OPTIMIZATION OF A RECOMBINANT VONWILLEBRAND-FACTOR FRAGMENT AS AN ANTAGONIST OF THE PLATELET GLYCOPROTEIN-IB RECEPTOR

The binding of von Willebrand factor (vWF) to platelet glycoprotein (GP) lb receptor is one of the initial events in thrombus formation. Previous studies have shown that RG12986, a reduced and alkylated recombinant fragment of vWF (Ser445-Val733), can inhibit binding of native vWF to GP lb and offers potential as an anti-thrombotic agent. We have now evaluated a series of deletion mutants of RG12986 and found that reduced and alkylated rvWF508-704 is close to the minimal sequence with optimal RG12986-like activity (IC50 for inhibition of GP Ib-dependent platelet aggregation in the absence of modulators: 0.022 muM +/- 0.01, n = 3) and that it too binds directly to GP Ib. Under in vitro conditions, with no exogenous modulators present and in the absence of shear stress, oxidized rvWF508-704 (containing a disulfide bond between Cys508 and Cys659) is approximately 5-fold less active than reduced and alkylated rvWF508-704; the two fragments, however, display comparable activity in the presence of the modulator botrocetin.
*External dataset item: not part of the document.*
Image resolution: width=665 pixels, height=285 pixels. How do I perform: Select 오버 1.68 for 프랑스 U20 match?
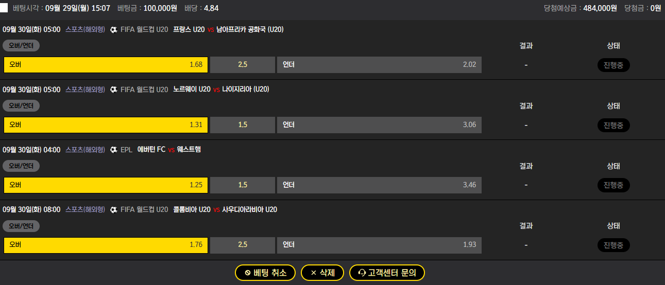coord(106,65)
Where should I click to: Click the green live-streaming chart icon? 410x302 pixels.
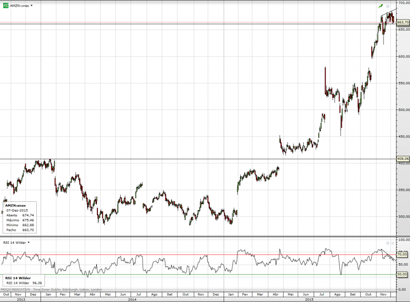tap(381, 6)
The smaller rvWF508-704 fragment offers distinct advantages over RG12986. In particular, removal of non-active NH2 and COOH terminal sequences may reduce the risk of antigenicity and may contribute to rendering the molecule mostly monomeric in solution, as opposed to the monomer-dimer equilibrium previously described for RG12986.